Exercise directions
Report the number of lines in the data where the word "sidebar" appears, and add no other text.

Records to use
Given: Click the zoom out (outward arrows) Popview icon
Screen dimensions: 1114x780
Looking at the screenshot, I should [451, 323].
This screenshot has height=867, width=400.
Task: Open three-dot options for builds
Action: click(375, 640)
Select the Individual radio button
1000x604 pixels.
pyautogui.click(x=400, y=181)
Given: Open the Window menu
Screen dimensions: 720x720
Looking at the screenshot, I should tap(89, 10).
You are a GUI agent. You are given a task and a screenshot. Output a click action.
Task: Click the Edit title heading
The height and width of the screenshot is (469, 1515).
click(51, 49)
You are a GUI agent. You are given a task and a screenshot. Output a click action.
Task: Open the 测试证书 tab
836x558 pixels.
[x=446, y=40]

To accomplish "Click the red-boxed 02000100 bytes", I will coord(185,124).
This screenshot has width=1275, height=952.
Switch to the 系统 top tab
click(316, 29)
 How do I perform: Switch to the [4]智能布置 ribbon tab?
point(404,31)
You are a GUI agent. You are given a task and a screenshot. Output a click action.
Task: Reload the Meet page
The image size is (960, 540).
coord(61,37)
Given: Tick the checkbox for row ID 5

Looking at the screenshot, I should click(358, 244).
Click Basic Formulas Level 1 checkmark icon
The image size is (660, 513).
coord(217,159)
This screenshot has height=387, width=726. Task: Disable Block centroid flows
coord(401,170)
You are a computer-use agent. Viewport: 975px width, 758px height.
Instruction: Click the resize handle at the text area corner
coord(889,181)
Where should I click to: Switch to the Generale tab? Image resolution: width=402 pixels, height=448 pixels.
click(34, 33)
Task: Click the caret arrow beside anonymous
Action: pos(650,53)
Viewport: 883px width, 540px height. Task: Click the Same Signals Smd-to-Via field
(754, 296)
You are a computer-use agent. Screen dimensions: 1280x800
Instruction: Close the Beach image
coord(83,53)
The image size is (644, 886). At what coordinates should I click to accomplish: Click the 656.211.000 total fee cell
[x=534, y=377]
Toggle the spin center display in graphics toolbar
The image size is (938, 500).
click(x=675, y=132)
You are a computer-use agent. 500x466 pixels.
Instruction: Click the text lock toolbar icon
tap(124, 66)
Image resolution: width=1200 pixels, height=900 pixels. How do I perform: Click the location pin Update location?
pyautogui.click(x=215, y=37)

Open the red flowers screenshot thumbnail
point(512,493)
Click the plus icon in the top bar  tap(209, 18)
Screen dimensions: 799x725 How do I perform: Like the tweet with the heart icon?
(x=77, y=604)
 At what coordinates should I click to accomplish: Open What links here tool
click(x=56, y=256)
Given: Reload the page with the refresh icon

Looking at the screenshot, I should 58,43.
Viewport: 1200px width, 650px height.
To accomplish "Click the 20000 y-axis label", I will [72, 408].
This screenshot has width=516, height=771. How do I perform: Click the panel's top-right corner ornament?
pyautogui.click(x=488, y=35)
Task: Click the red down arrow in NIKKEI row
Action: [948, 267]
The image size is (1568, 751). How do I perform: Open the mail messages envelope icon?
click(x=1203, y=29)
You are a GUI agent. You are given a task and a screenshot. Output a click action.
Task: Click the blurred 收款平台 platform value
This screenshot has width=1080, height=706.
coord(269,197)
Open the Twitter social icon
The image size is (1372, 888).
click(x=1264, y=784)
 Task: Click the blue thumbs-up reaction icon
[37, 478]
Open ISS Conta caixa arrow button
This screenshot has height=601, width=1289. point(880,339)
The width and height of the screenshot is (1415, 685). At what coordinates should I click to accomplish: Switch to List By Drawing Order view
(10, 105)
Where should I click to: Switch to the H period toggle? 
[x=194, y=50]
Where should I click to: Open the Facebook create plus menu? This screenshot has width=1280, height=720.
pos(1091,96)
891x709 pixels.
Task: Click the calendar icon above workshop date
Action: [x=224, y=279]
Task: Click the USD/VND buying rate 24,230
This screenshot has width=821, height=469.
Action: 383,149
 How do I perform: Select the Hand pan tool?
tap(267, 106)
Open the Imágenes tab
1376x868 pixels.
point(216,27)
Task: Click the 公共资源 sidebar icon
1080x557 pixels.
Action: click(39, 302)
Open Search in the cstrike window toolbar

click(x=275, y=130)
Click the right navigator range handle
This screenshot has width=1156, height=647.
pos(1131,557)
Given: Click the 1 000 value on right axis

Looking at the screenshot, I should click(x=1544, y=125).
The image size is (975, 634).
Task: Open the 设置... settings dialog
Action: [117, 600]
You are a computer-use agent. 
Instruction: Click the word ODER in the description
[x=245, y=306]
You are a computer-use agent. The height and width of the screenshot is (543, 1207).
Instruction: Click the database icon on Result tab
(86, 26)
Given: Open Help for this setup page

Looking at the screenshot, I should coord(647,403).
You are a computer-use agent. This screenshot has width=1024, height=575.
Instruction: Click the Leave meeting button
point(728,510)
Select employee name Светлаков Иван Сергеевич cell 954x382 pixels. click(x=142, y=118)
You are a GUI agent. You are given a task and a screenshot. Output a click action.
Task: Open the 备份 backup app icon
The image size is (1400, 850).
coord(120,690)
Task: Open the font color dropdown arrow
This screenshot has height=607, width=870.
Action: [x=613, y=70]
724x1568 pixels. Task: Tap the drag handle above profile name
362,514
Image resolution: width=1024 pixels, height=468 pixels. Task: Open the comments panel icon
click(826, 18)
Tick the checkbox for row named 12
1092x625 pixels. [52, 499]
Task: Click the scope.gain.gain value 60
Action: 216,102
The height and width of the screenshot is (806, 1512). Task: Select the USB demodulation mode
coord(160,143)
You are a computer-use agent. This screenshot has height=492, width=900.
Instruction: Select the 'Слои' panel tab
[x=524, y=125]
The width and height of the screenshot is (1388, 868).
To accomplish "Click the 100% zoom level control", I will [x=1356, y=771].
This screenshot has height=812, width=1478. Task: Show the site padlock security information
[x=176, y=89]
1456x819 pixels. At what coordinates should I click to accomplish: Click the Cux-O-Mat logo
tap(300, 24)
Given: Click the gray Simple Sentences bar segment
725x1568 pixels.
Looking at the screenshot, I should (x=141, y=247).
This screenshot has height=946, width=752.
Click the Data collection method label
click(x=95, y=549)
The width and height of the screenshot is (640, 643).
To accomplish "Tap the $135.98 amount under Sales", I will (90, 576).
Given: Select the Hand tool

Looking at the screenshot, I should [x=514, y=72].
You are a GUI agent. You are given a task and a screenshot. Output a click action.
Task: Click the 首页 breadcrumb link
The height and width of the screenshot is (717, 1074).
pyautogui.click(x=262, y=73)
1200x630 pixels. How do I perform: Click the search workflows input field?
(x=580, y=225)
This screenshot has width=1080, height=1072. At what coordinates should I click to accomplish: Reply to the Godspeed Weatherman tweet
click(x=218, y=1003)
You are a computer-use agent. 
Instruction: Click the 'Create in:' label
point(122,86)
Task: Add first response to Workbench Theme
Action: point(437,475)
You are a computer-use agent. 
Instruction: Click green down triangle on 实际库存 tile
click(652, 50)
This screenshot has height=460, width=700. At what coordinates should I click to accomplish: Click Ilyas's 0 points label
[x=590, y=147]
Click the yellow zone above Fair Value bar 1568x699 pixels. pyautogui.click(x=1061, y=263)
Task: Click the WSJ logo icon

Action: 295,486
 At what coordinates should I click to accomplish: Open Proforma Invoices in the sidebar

Your response
2